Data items

┌──

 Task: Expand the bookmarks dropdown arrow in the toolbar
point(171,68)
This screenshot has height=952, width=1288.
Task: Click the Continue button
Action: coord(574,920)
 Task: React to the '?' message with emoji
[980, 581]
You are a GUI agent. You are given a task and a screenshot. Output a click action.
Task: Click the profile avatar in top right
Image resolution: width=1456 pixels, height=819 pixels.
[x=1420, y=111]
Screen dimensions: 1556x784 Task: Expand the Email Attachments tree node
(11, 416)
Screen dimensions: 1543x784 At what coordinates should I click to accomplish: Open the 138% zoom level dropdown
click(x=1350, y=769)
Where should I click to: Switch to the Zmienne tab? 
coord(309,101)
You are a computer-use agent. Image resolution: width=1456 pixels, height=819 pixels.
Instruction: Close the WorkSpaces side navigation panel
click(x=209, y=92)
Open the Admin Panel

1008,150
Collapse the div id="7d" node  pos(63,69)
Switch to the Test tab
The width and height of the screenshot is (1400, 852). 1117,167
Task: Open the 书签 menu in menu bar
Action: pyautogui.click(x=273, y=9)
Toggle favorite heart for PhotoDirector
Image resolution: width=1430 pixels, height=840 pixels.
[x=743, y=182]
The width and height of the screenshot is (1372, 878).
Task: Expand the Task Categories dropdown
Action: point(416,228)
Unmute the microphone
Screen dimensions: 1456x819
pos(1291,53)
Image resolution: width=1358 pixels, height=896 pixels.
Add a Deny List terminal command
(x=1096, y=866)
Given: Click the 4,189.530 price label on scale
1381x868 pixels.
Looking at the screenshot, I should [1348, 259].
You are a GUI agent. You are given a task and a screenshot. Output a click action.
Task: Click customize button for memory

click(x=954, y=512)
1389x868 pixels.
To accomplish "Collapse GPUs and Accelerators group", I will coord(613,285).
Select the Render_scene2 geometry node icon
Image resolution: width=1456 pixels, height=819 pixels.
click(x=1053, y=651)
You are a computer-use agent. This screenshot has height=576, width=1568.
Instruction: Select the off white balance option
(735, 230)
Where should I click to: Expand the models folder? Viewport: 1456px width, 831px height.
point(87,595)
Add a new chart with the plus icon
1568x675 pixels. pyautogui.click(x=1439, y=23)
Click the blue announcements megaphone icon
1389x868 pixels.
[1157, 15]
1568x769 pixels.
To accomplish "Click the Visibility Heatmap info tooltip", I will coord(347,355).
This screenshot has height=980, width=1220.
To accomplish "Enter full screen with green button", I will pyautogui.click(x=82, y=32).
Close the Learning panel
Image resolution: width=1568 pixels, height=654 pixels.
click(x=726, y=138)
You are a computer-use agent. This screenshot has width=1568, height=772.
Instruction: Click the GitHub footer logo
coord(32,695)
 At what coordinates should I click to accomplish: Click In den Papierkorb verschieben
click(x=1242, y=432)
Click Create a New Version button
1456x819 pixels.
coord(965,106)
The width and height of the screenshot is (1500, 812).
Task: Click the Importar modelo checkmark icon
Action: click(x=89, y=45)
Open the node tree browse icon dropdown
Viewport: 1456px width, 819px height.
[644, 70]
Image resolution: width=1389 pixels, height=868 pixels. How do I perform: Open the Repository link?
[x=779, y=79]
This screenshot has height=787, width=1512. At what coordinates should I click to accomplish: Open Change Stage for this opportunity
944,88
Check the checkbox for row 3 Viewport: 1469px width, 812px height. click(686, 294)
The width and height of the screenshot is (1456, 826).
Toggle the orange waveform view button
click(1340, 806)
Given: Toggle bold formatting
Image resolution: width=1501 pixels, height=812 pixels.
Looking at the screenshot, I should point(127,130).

└──

● **WORK TASK**
An identical copy of the preceding records should be returned.

● **WRITTEN RESPONSE**
 Task: Expand the bookmarks dropdown arrow in the toolbar
point(171,68)
This screenshot has height=952, width=1288.
Task: Click the Continue button
Action: coord(574,920)
 Task: React to the '?' message with emoji
[980, 581]
You are a GUI agent. You are given a task and a screenshot. Output a click action.
Task: Click the profile avatar in top right
Image resolution: width=1456 pixels, height=819 pixels.
[x=1420, y=111]
Screen dimensions: 1556x784 Task: Expand the Email Attachments tree node
(11, 416)
Screen dimensions: 1543x784 At what coordinates should I click to accomplish: Open the 138% zoom level dropdown
click(x=1350, y=769)
Where should I click to: Switch to the Zmienne tab? 
coord(309,101)
You are a computer-use agent. Image resolution: width=1456 pixels, height=819 pixels.
Instruction: Close the WorkSpaces side navigation panel
click(x=209, y=92)
Open the Admin Panel

1008,150
Collapse the div id="7d" node  pos(63,69)
Switch to the Test tab
The width and height of the screenshot is (1400, 852). 1117,167
Task: Open the 书签 menu in menu bar
Action: pyautogui.click(x=273, y=9)
Toggle favorite heart for PhotoDirector
Image resolution: width=1430 pixels, height=840 pixels.
[x=743, y=182]
The width and height of the screenshot is (1372, 878).
Task: Expand the Task Categories dropdown
Action: point(416,228)
Unmute the microphone
Screen dimensions: 1456x819
pos(1291,53)
Image resolution: width=1358 pixels, height=896 pixels.
Add a Deny List terminal command
(x=1096, y=866)
Given: Click the 4,189.530 price label on scale
1381x868 pixels.
Looking at the screenshot, I should [1348, 259].
You are a GUI agent. You are given a task and a screenshot. Output a click action.
Task: Click customize button for memory

click(x=954, y=512)
1389x868 pixels.
To accomplish "Collapse GPUs and Accelerators group", I will coord(613,285).
Select the Render_scene2 geometry node icon
Image resolution: width=1456 pixels, height=819 pixels.
click(x=1053, y=651)
You are a computer-use agent. This screenshot has height=576, width=1568.
Instruction: Select the off white balance option
(735, 230)
Where should I click to: Expand the models folder? Viewport: 1456px width, 831px height.
point(87,595)
Add a new chart with the plus icon
1568x675 pixels. pyautogui.click(x=1439, y=23)
Click the blue announcements megaphone icon
1389x868 pixels.
[1157, 15]
1568x769 pixels.
To accomplish "Click the Visibility Heatmap info tooltip", I will coord(347,355).
This screenshot has height=980, width=1220.
To accomplish "Enter full screen with green button", I will pyautogui.click(x=82, y=32).
Close the Learning panel
Image resolution: width=1568 pixels, height=654 pixels.
click(x=726, y=138)
You are a computer-use agent. This screenshot has width=1568, height=772.
Instruction: Click the GitHub footer logo
coord(32,695)
 At what coordinates should I click to accomplish: Click In den Papierkorb verschieben
click(x=1242, y=432)
Click Create a New Version button
1456x819 pixels.
coord(965,106)
The width and height of the screenshot is (1500, 812).
Task: Click the Importar modelo checkmark icon
Action: click(x=89, y=45)
Open the node tree browse icon dropdown
Viewport: 1456px width, 819px height.
[644, 70]
Image resolution: width=1389 pixels, height=868 pixels. How do I perform: Open the Repository link?
[x=779, y=79]
This screenshot has height=787, width=1512. At what coordinates should I click to accomplish: Open Change Stage for this opportunity
944,88
Check the checkbox for row 3 Viewport: 1469px width, 812px height. click(686, 294)
The width and height of the screenshot is (1456, 826).
Toggle the orange waveform view button
click(1340, 806)
Given: Toggle bold formatting
Image resolution: width=1501 pixels, height=812 pixels.
Looking at the screenshot, I should point(127,130).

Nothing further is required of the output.